Posts Tagged St. Gregory of Nyssa

St. Gregory of Nyssa: Moses and “Luminous Darkness”… “seeing that consists in not seeing”.

St. Gregory of Nyssa (c. 335 – c. 395), is one of the three Great Cappadocian Fathers along with his older brother, St. Basil the Great, and friend, St. Gregory of Nazianzus.  I especially love Gregory Nyssen for his deep spirituality and mysticism.  He was a highly original and sophisticated thinker who remains controversial among both liberal and conservative theologians to this day.  In his treatise The Life of Moses, St. Gregory tells us that a person’s encounter of the mystery of God corresponds to the three theophanies of Moses, involving successive entry into light, cloud, and darkness.  

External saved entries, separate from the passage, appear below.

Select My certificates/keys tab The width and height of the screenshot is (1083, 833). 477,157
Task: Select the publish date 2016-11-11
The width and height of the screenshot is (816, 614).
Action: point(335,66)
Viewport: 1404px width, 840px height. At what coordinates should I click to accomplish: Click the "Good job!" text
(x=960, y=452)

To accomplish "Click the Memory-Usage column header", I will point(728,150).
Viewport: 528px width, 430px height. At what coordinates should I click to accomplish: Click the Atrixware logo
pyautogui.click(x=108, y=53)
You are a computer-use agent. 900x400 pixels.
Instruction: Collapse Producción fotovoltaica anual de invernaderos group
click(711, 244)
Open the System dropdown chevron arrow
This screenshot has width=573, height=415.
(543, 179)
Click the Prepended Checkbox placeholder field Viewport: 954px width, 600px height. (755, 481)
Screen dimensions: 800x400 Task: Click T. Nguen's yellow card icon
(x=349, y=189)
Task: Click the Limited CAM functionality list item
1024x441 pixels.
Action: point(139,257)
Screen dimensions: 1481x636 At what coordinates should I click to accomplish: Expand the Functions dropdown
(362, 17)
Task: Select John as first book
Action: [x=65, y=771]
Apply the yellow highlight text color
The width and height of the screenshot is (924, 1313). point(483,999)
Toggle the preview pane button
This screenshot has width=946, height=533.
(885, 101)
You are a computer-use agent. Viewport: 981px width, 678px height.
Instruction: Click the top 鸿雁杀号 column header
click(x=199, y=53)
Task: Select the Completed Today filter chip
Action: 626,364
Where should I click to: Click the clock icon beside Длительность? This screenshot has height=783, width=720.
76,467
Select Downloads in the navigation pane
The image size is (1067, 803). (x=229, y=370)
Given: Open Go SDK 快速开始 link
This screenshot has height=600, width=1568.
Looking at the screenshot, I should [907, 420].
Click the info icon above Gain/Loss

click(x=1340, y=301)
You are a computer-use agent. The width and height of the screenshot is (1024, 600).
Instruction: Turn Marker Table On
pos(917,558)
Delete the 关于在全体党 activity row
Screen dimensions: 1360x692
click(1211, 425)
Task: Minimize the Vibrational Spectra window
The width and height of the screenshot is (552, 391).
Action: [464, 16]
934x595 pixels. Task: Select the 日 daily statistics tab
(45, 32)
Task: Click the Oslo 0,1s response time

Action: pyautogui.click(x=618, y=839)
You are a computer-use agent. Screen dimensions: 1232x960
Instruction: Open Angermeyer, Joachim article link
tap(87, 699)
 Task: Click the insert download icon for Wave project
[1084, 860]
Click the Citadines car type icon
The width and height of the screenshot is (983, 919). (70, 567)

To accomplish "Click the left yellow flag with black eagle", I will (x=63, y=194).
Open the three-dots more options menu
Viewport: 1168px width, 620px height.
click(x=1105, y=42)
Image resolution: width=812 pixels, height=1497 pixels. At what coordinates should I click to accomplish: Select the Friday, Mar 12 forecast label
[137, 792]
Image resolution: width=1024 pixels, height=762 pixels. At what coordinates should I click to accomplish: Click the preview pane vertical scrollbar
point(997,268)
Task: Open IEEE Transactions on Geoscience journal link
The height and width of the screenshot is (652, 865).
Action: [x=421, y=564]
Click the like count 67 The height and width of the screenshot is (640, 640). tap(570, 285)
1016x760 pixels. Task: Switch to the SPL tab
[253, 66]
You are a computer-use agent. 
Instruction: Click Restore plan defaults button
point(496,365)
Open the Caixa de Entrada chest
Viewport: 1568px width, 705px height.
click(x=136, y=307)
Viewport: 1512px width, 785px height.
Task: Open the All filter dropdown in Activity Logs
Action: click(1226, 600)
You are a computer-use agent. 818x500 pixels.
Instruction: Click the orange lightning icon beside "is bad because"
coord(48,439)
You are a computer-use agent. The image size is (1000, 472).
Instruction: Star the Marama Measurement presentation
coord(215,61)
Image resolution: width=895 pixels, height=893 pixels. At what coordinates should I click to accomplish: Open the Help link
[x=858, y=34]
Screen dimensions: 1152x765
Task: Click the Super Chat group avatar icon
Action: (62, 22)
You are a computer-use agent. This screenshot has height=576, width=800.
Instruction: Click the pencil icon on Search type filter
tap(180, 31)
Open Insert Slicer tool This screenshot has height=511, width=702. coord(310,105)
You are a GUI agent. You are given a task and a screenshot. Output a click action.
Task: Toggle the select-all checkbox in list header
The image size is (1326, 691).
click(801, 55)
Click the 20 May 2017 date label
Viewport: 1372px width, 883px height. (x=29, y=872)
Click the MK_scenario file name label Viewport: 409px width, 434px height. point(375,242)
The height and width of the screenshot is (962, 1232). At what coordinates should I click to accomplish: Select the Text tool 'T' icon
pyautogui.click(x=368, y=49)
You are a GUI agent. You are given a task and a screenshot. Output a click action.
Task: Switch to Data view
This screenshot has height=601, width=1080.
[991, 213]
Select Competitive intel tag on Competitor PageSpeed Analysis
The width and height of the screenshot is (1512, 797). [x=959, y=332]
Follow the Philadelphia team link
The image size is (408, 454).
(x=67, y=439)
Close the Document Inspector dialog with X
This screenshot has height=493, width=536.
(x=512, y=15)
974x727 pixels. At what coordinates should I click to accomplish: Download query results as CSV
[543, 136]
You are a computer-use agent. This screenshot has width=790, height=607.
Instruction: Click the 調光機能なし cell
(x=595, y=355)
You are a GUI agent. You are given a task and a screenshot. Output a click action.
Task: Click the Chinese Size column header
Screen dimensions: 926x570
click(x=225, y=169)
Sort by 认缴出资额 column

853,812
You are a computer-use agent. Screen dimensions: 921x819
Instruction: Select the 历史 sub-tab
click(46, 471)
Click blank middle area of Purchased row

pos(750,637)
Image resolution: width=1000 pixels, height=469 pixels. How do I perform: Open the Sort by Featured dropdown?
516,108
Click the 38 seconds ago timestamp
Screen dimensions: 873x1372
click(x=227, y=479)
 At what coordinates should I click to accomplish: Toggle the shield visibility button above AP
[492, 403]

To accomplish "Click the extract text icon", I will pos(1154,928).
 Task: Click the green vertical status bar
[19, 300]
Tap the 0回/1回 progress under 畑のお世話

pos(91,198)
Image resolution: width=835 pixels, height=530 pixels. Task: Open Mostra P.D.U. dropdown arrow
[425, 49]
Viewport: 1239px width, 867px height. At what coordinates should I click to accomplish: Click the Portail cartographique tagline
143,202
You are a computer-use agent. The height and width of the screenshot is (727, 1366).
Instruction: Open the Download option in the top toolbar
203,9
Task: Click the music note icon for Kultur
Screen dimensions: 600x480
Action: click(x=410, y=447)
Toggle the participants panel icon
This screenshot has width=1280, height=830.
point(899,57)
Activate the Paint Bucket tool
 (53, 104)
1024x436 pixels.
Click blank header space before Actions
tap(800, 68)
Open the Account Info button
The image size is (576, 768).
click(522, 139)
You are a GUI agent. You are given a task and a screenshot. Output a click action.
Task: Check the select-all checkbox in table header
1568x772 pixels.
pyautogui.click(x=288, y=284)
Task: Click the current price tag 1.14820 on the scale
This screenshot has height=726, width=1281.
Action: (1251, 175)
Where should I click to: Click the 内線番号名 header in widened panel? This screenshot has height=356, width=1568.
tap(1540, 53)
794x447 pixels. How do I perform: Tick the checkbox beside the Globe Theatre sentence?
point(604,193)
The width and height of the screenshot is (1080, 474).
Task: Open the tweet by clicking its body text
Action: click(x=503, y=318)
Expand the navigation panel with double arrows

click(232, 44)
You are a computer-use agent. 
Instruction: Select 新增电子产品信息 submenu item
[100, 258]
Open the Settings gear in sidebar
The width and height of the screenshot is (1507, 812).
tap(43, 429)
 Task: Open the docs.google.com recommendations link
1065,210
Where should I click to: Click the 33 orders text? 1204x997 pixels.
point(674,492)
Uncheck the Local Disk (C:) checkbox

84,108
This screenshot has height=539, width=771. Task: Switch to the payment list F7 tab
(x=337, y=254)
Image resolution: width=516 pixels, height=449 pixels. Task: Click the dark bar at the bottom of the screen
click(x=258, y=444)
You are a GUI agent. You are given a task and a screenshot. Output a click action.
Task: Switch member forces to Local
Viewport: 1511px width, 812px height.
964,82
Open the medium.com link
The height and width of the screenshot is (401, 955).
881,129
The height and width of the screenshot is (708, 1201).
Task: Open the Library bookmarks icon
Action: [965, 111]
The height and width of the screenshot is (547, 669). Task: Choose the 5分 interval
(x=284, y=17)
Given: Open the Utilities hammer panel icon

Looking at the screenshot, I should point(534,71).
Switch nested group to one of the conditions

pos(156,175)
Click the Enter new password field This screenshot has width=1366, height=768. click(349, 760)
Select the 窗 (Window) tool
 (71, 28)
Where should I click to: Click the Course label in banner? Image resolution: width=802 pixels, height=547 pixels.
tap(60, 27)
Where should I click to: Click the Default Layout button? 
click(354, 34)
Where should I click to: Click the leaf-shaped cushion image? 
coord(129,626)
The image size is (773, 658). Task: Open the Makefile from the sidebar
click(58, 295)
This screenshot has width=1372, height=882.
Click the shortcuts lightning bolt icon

According to St. Gregory Nyssen, the first stage in our quest to encounter God is Moses’ vision of God as the light of the burning bush; illuminating the darkness of our sin and ignorance.  The second stage involves a journey from light into partial darkness where Moses encounters God as the ‘cloud’; the intermingling of light and darkness, revealing the distance between the Creator and the created realm. The third and final stage entails Moses entering the darkness of Sinai where God is; and our realization upon encountering and even being united with God that He is utterly incomprehensible in his essence. 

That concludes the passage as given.